Images generated by TaxaDiffusion at different taxonomic levels exhibit a progressive emergence of biological traits: - Family: Chaetodontidae (butterflyfishes): Ocular black stripes, elongated dorsal fin. - Genus: Amphichaetodon: Black vertical stripes. - Genus: Chaetodon: Large black spot near the caudal fin.

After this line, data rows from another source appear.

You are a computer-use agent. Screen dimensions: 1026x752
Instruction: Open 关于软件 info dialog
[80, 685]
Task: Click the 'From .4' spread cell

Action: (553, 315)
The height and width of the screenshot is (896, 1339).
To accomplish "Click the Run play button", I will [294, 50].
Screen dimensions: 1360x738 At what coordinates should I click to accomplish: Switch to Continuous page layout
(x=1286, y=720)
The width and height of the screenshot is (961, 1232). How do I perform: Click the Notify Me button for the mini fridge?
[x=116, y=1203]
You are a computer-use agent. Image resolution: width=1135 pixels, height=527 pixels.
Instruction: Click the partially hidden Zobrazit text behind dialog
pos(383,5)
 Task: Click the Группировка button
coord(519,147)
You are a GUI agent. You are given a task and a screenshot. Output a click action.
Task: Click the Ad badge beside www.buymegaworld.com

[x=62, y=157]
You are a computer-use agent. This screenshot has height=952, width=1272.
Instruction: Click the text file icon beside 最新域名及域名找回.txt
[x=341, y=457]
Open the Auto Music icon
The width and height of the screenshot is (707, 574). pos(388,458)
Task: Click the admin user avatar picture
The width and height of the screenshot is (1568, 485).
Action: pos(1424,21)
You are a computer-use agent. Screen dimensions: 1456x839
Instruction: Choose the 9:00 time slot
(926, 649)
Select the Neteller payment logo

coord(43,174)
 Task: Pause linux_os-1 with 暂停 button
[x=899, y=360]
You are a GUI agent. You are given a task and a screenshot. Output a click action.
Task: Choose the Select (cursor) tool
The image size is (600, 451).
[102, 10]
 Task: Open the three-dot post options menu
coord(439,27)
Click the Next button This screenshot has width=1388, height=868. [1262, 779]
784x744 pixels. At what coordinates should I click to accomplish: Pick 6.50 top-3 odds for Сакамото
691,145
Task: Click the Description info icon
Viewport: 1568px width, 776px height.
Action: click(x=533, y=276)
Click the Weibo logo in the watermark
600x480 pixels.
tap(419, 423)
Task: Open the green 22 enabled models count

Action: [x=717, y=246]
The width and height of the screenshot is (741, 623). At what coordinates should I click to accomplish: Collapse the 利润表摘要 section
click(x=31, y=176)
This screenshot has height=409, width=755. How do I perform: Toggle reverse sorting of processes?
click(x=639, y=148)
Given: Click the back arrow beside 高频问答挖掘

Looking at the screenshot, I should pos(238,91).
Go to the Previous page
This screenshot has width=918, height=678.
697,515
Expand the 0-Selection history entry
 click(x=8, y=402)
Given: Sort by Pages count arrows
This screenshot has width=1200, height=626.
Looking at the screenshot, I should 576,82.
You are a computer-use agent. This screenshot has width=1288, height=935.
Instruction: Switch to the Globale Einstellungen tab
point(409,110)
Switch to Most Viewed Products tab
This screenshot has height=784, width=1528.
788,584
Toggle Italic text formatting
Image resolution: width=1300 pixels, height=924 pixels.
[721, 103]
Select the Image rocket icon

The transition from Family to Genus preserves shared features (ocular stripes) while acquiring genus-specific characteristics (stripe patterns), demonstrating the hierarchical learning effect of progressive training.

Highlights & Insights

  1. Domain knowledge-driven algorithm design: Integrating the accumulated scientific framework of biological taxonomy into diffusion model training serves as an exemplar of interdisciplinary methodology.
  2. Progressive training as a simulation of evolution: The coarse-to-fine training procedure mirrors the branching process of species evolution, enabling the model to first learn shared traits before learning distinctions.
  3. Knowledge transfer enables few-shot learning: For rare species with only 1–5 samples, the model only needs to learn the subtle differences from congeneric species in the final stage, with all prior stage knowledge transferring from phylogenetically related species.
  4. Elegant design of TaxaGuide: Replacing the unconditional estimate with a high-level taxonomic condition focuses the guidance direction on the transition from shared to species-specific features.
  5. Trait discovery application: Generated images can assist biologists in discovering and visualizing evolutionary traits at different taxonomic levels.

Limitations & Future Work

  1. The current use of U-Net (SD v1.5) without leveraging more modern Transformer architectures (e.g., DiT) may limit the performance ceiling.
  2. Training 250K iterations per taxonomic level results in long total training time across seven levels.
  3. Validation is limited to animal and plant datasets; generalization to other fine-grained domains (e.g., minerals, architectural styles) remains unexplored.
  4. Taxonomy does not fully correspond to evolutionary relationships (e.g., genetic similarity), and visual similarity is not always linearly correlated with taxonomic distance.
  • Fine-grained generation: sketch-based control, attribute manipulation, personalized generation → Ours (taxonomy-conditioned progressive training)
  • Progressive hierarchical generation: VQ-VAE multi-scale autoencoders, HI-Diff (hierarchical diffusion deblurring) → Ours (taxonomy-level progressive diffusion)
  • Diffusion model fine-tuning: LoRA, DreamBooth, Textual Inversion → Ours (LoRA domain adaptation + progressive conditional modules)

Rating

  • Novelty: ⭐⭐⭐⭐⭐ — Introducing taxonomic hierarchy into the diffusion training paradigm; biology-inspired design is highly original.
  • Technical Depth: ⭐⭐⭐⭐ — Simple yet effective design; TaxaGuide inference guidance is theoretically grounded.
  • Experimental Thoroughness: ⭐⭐⭐⭐⭐ — Three datasets + SOTA comparison + comprehensive ablations + trait discovery case studies.
  • Value: ⭐⭐⭐⭐ — Direct applicability to biodiversity research (species identification, trait visualization).